Torniamo a Rimini con una novità. La segretaria provinciale della Uil, Giuseppina Morolli (nella foto), ha preparato e recapitato una missiva indirizzata al prefetto, al presidente della Provincia, al direttore Ausl Romagna, per conoscenza anche al presidente Bonaccini e al commissarrio regionale Sergio Venturi, ma pare inoltrata anche a tutti i sindaci della provincia, nella quale chiede “chiarimenti” sul videomessaggio del Dr. Nardi: “Abbiamo appreso dai vari organi di stampa la posizione espressa dal primario di Rianimazione, che ha descritto a tinte fosche la situazione in cui versa la rianimazione di Rimini e ha messo in risalto la possibile ripresa virulenta della pandemia, creando un forte panico fra tutti i cittadini della nostra provincia”, si legge. “Noi della Uil riteniamo che le cose vadano definite in maniera chiara e con una voce univoca, le istituzioni hanno il dovere di dare una risposta ai cittadini, chiara e tempestiva. Abbiamo ricevuto tantissime chiamate da cittadini (mamme e anziani) preoccupati per il contenuto degli articoli e del video, la preoccupazione è stata sensibilmente aumentata dal logo del Comune di Rimini usato per diffondere il video, ovviamente la presenza delle istituzioni ha sensibilmente aggravato la preoccupazione”.
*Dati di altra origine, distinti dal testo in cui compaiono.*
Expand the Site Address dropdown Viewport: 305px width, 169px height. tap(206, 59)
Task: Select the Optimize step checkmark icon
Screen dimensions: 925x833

Non solo. “Abbiamo notato una grave incongruenza tra le dichiarazioni del commissario Venturi, che ha sempre evitato inutili allarmismi e che ha indicato in 39 il numero di posti in terapia intensiva nel nostro territorio, mentre il primario ne ha indicato un numero molto inferiore. I riminesi sono consapevoli della situazioni di grave emergenza in cui versa il nostro Paese, la nostra regione, il nostro territorio provinciale, ed hanno dimostrato grande senso civico in questi due mesi, accettando le restrizioni assimilabili alle zone rosse. Noi della Uil sappiamo benissimo lo stato di difficoltà che ancora è davanti a noi, ma proprio per questo dobbiamo dare messaggi di chiarezza ai cittadini ed essere coerenti, tutti assieme, istituzioni, parti sociali e categorie economiche, non è il momento di ingenerare paure perché quando parla il primario di rianimazione, il suo ruolo, la sua professionalità, generano una attenzione tra i cittadini molto forte”.
La Uil chiede alle istituzioni, proprio per la delicatezza del momento, “che creino le condizioni per attivare protocolli (salute e sicurezza nei luoghi di lavoro) che ad oggi ancora mancano, condivisi anche con le parti sociali, che possano permettere la riapertura in sicurezza di tutte le attività che riguardano il turismo ed il commercio. Chiediamo che le istituzioni che governano la sanità nel nostro territorio generino sicurezza e tranquillità, evitando protagonismi che generano paura e tensioni tra i cittadini“.